When I talk, I don’t always know what to say and I stumble
and trip over my words. Soon after I discovered a love for books, I began to
write and I found that I could express myself so much better in so many ways.
If I write the wrong word, I can simply cross it out and replace it. Writing as
a child and a teenager soon became my refuge when I could not find the words to
speak. It seemed simpler to put words to paper then to pull them from my mouth
and give them sound. I began writing in notebooks where I emptied my thoughts,
my fears, my hopes, and my dreams. These notebooks also filled up with stories,
fragments, dreams, and my experiences and emotions. I held nothing back.

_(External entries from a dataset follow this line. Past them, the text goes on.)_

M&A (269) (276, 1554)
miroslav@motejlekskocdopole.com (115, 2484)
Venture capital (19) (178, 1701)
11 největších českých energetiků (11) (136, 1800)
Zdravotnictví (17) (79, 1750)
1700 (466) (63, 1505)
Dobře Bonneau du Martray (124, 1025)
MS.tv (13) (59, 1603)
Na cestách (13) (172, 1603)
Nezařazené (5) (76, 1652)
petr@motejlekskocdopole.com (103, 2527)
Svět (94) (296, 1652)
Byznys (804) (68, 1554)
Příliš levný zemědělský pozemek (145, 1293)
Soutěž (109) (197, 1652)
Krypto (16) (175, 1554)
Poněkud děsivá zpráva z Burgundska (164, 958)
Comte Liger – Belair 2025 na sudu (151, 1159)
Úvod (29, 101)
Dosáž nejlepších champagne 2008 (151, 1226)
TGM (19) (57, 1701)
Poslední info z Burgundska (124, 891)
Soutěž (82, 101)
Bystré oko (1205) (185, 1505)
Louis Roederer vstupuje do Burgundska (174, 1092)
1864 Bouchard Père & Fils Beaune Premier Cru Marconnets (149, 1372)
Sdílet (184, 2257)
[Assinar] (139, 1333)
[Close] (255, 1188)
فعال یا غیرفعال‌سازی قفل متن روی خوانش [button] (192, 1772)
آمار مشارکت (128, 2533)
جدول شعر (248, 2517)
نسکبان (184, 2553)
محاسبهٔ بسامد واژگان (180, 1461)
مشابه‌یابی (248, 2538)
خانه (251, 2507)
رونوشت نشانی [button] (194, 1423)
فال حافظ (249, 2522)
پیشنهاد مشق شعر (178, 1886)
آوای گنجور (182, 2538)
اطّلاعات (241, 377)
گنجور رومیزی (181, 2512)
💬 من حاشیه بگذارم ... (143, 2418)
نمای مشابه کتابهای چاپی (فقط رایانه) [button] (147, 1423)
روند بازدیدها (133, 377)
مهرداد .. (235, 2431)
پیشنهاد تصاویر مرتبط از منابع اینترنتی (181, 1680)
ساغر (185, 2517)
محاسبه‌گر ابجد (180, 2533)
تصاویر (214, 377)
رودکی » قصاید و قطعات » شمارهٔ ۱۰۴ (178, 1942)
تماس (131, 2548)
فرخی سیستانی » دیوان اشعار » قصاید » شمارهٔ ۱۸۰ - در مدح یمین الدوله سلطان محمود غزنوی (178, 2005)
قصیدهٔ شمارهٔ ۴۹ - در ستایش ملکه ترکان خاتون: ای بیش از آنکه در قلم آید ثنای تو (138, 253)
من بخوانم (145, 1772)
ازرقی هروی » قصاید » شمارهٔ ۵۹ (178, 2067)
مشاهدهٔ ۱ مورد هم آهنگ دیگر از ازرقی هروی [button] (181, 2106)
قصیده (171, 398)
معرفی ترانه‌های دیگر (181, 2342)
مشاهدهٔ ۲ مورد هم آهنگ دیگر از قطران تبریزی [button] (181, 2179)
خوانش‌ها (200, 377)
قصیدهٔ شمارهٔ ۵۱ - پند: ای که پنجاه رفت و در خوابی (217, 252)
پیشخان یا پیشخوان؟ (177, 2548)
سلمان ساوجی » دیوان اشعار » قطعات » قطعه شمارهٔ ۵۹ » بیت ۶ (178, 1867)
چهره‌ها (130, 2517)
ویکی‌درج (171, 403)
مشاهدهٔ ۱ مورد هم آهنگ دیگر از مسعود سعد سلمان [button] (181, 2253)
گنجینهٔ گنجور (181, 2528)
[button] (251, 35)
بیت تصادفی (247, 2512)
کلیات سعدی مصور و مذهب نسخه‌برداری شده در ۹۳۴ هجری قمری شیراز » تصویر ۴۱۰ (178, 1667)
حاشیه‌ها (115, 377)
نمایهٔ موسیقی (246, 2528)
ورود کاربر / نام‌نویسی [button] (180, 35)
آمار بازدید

When I write, I write as honestly as I possibly can
regardless of whether I am writing fiction or not. I do not write as much as I wish
I did, like most people I have plenty of room for improvement. But I try. I
keep a notebook that I hand write in every so often. I do not hand write everything,
but there is something about the way scrawled words in ink fill the page that
appeals to me. If I am upset, I will free write until I calm down. It always
works; it does not make my problems go away, but writing about makes it easier
to handle.
I do not have a set writing regimen. I am terrible at
self-discipline and I am easily distracted. I love writing but I often let my
emotions and insecurities as an artist get in the way. I make excuses for myself
that I don’t have time for it, my idea is terrible, or that it is not worth it. When
I pick up my pen sometimes I am gripped by the fear that nothing I write
matters anyway, so why should I bother?
Perhaps
my pessimistic self will be right and I will never get anywhere with writing.
But I have to remind myself that that is not the reason why I write. I write
because it is my refuge, I find solace in words when this world becomes too
much. I am a writer whether I publish or not. With this class, I hope to learn
discipline, to improve my writing regimen, and to see if I have what it takes
to keep up.
I liked this: If I am upset, I will free write until I calm down. It always works; it does not make my problems go away, but writing about makes it easier to handle.